Geneva, 25 March 2026 – A panel discussion held this week on the margins of the 61st session of the United Nations Human Rights Council at the Palais des Nations in Geneva reinforced the importance of international cooperation, legal accountability, and inclusive approaches to the issue of missing persons. The conference addressed the rising number of missing persons cases worldwide, with a particular focus on Syria and Ukraine, where the number of missing is currently in the region of 300,000 and 90,000 respectively.
Discussion focused on States’ human rights obligations towards missing persons and their families, with particular attention to accountability, effective investigations, and the rights to truth and remedy. Speakers emphasized that resolving cases is not only a humanitarian imperative but also a fundamental component in securing justice and restoring geopolitical stability. Topics covered included legal frameworks, operational challenges, and best practice. Speakers highlighted ways in which States can meet their obligations by conducting prompt, independent, and effective investigations, closing documentation gaps, ensuring access to information, and maintaining international cooperation.
The event was organized by the Permanent Missions of Costa Rica and Sweden, and the International Commission on Missing Persons (ICMP), with the support of co-sponsoring Permanent Missions of Norway and Finland. Participants included policymakers from national and international institutions, technical experts, and civil society representatives.
Speakers included Sweden’s Permanent Representative to the UN in Geneva, Magnus Hellgren; the representative of the Permanent Mission of Costa Rica, Roberto Céspedes Gómez; ICMP Director-General Kathryne Bomberger; Dr. Grażyna Baranowska, Professor of Migration Law and Human Rights at the Friedrich-Alexander-Universität Erlangen-Nürnberg; Valentyna Akulenko, from Ukraine’s Office of the Commissioner for Persons Missing in Special Circumstances; Member of the Syrian National Commission on Missing Persons Advisory Team, Amneh Khoulani; the Head of the UN Independent Institution on Missing Persons in Syria, Karla Quintana; and the Head of the Voyatsky Vyzvil association of families of missing persons from Ukraine, Nataliia Yepifanova.

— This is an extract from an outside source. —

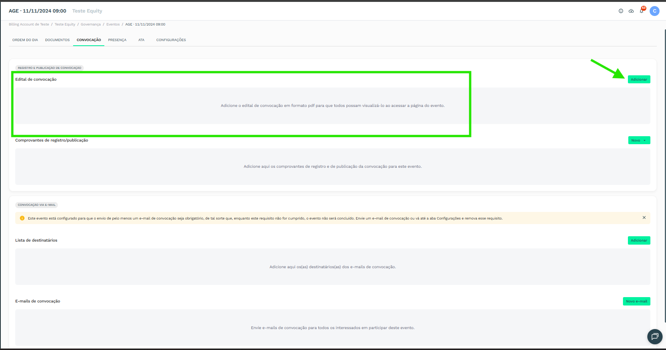This screenshot has width=666, height=350.
Task: Click Adicionar for Lista de destinatários
Action: [x=639, y=240]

This event was made possible through generous funding from NORAD and the German Federal Foreign Office (FFO).
About ICMP
ICMP is a treaty-based intergovernmental organization with Headquarters in The Hague, the Netherlands. Its mandate is to secure the cooperation of governments and others in locating missing persons from conflict, human rights abuses, disasters, organized crime, migration, and other causes, and to assist them in doing so.